According to Connolly and Anderson, the fight with the Kukukuku changed Leahy’s attitude for good. “From that moment onwards, a ruthless determination seems to have settled upon him never to allow such a thing to happen again. It was kill or be killed, he told himself . . .”
The battle ended the 1931 expedition, as the Leahy brothers led a dispirited retreat to the coastal town of Lae. On subsequent journeys from 1932 to 1934, hostilities sometimes broke out over incidents no more weighty than the theft of an axe. Leahy’s self-righteousness, expurgated from his book, emerges in the lines of his unpublished diary. Of one such conflict in 1932, he drily recorded, “Wiped off a few Ogofagu nigs who pinched an axe and then got too confident and opened up on us.”
The demonstrations Leahy orchestrated to show off the power of the team’s firearms—shooting through planks of wood set against the hillside, or executing a pig (filmed by Leahy and preserved in the Connolly and Anderson movie)—often failed to drive home the intended lesson. Half a century later, the documentarians recorded the natives’ confusion. “We thought the gun was just for shooting pigs, and that it couldn’t hurt men,” said one man. “It never occurred to us that they would use the gun to shoot us,” said another.
Leahy blamed soft-hearted bureaucrats in colonial offices for propagating an image of the highland native as a peaceful innocent. “Perhaps the so-called experts regarding primitive man’s reactions were suffering from too much purely academic knowledge,” he wrote. “Some of these experts had apparently never encountered a primitive savage in his natural element. . . . Such ‘armchair administrators’ can be found in any of the world’s cities, sitting in their easy chairs, with a policeman on every other corner guarding their lives and property.” Leahy fully expected the “kanakas” to absorb the white man’s code of right and wrong, and to adjust their cultures accordingly. To the end of his life, he clung to his hard-won wisdom about “primitive” morality. “There is no law among these savages but the law of might, and no achievement considered more praiseworthy than a cunningly planned murder. To kill or be killed is to the wild kanaka a normal condition of his insecure life.”

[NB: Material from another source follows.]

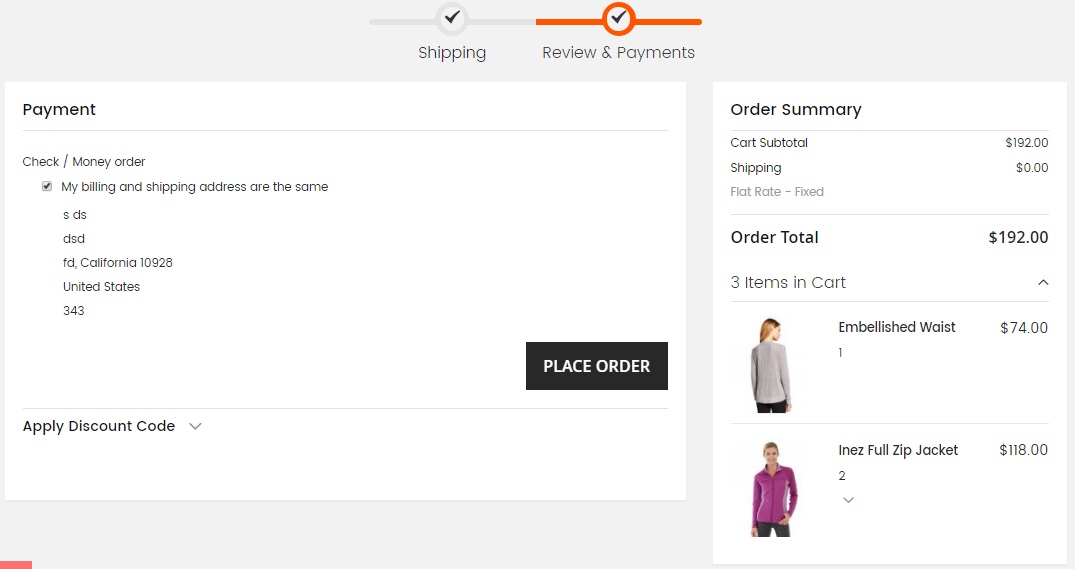Click the Inez Full Zip Jacket name

[x=898, y=450]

Leahy’s diary comes the closest to reflecting the man’s true beliefs and actions, and it is a loss to the history of New Guinea that it has never been published. According to Connolly and Anderson, between 1931 and 1934 those pages record the killing of no fewer than forty-one highlanders. Nor does the diary show much remorse for the victims of his incursions into their homeland. In the 1980s, Dan Leahy, the brother with whom Mick shared the most highland probes, still swore, “The only reason we had to kill people was simply, if we hadn’t killed them, they would have killed us.”
Leahy recognized that the biggest obstacle to mining in the highlands was the backbreaking logistics of getting men and machinery to any stream he hoped to exploit—not to mention getting the gold to market. In March 1933 he hired a plane and a nervy pilot to fly over the upland valleys, so that he could reconnoiter the unmapped terrain. And only a month later, in the Wahgi valley, where he had at last made a promising strike, Leahy enlisted natives to help his team prepare a runway for a landing. Some of the footage of this extraordinary effort is preserved in the film First Contact. Paid in shells and beads, the locals use long poles to dislodge stones, or axes to cut out roots. Linked arm in arm, singing, they stamp and jump to flatten the ground. Leahy also filmed the reaction of the Wahgi people as the De Havilland Fox Moth glided to a landing on the new airstrip. Men, women, and children flee or fall to the ground.
“All the men and women held each other tightly and cried, ‘Today will be the end of us all!’ ” recalled a witness half a century later. “The people lay flat on the ground and then ran off, keeping their heads as close as possible to the earth. Once home they killed their pigs and clung onto their brothers and cried for each other. . . . But after that crying and feasting, nothing happened. And the people said, ‘That thing has instead brought us good things.’ ”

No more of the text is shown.